Burke further advances the subtle point that the very conservation of tradition requires that it change. In order to avoid fossilization, traditions need to be adapted and improved so that they can face new problems and challenges. Such changes should be prudent and gradual, given the frailty of individual reason and the complexity involved in calculating the medium- to long-term consequences of our actions. Reforms should be carried out with infinite prudence to prevent destabilization and anarchy:

[t]o avoid , , , the evils of inconsistency and versatility, ten thousand times worse than those of obstinacy and the blindest prejudice, we have consecrated the state; that no man should approach to look into the defects or corruptions but with due caution; that he should never dream of beginning its reformation by its subversion; that he should approach to the faults of the state as to the wounds of a father, with pious awe and trembling solicitude.

Burke’s view of a shared rationality incorporated in existing traditions and institutions leads him to a specific understanding of society. This understanding is at odds with the influential liberal belief that a just society should be seen as a contract between equal individuals. This contract had, for Locke, a rational basis: he regarded the legitimate political society as the result of the rational preferences and interests of individuals.

Burke forcefully argues that this liberal conception is based on the fiction of a disembodied, rational individual who exists only in the mind of the philosopher. In Burke’s view, society, including the state, is indeed a contractual agreement, but of a completely different sort; it emerges gradually as an intergenerational, long-term experience, and it has a moral import that transcends strictly individual reason and will:

Society is indeed a contract. . . . [T]he state ought not to be considered as nothing better than a partnership agreement in a trade of pepper and coffee . . . or some other such low concern, to be taken up for a little temporary interest, and to be dissolved by the fancy of the parties. . . . It is a partnership in all science; a partnership in all art; a partnership in every virtue, and in all perfection.
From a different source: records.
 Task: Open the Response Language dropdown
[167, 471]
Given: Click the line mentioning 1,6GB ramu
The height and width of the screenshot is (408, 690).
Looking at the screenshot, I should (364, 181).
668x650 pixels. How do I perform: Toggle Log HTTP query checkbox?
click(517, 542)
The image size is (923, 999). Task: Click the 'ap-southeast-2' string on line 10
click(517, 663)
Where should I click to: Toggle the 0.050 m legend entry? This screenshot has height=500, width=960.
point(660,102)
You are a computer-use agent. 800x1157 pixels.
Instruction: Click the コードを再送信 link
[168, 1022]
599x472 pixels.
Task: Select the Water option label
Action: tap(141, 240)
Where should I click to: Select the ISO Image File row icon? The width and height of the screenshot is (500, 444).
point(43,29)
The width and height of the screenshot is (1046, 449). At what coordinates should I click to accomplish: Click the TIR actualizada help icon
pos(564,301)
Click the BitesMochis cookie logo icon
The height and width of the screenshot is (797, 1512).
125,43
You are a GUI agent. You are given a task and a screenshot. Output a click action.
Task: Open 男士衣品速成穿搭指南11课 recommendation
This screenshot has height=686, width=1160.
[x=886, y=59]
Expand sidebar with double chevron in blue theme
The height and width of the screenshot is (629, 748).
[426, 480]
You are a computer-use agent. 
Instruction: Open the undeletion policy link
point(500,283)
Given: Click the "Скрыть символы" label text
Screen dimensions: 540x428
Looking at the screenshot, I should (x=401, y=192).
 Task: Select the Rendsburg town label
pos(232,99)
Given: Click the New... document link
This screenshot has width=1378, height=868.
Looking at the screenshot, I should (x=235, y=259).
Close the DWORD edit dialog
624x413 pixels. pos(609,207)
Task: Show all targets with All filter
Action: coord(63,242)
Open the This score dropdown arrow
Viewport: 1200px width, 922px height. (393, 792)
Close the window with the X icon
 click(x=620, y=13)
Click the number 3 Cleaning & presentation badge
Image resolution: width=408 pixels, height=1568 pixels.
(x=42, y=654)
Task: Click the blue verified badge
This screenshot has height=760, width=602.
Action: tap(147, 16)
As the ends of such a partnership cannot be obtained in many generations, it becomes a partnership not only between those who are living, but between those who are living, those who are dead, and those who are to be born.

Consequently, the contract does not result from the mechanical addition of individual preferences, but instead evolves slowly, like a living organism, across generations. This intergenerational agreement cannot be legitimately challenged in a radical way by current members of society because it represents a collective bond and a rationality that goes beyond mere individual preferences and interests. Furthermore, for Burke the religious thinker, the contract also links human society with God, the ephemeral with the perpetual, the temporal with the spiritual: “[e]ach contract of each particular state is but a clause in the great primeval contract of eternal society, connecting the visible and invisible world...”

Burke´s conception of society and state imparts a fundamental role to religion. Religion is important because it inculcates a sense of duty and restraint. Religion is also “the basis of civil society, and the sources of all good and comfort.” Burke´s basic assumption is that human beings are religious by nature; thus atheism, so widespread among the French revolutionaries, goes against the order of nature as created by God: “[w]e know, and it is our pride to know, that man is by constitution a religious animal; that atheism is against, not only our reason, but our instincts. . . .” It is therefore unsurprising that, from Burke’s perspective, an established church has its rationality given that it enhances the stability and legitimacy of the British government: “church establishment . . . is first of our prejudices; not a prejudice destitute of reason, but involving in it profound and extensive wisdom.”

Nonetheless, Burke is an eloquent critic of injecting “religious enthusiasm” into politics. He makes the interesting point that the anti-religious fervor of the French revolutionaries in fact displayed religious or quasi-religious overtones: “[t]he Atheistic Fathers have a bigotry of their own; and they have talked against monks with a spirit of a monk.” For Burke, such “religious” enthusiasm was at odds with the spirit of compromise and moderation characteristic of a free government. A free government presupposes a degree of separation between politics and religion: “politics and pulpit are terms that have little agreement. No sound ought to be heard in the church but the healing voice of Christian charity. The cause of civil liberty and civil government gains as little as that of religion by this confusion of duties.”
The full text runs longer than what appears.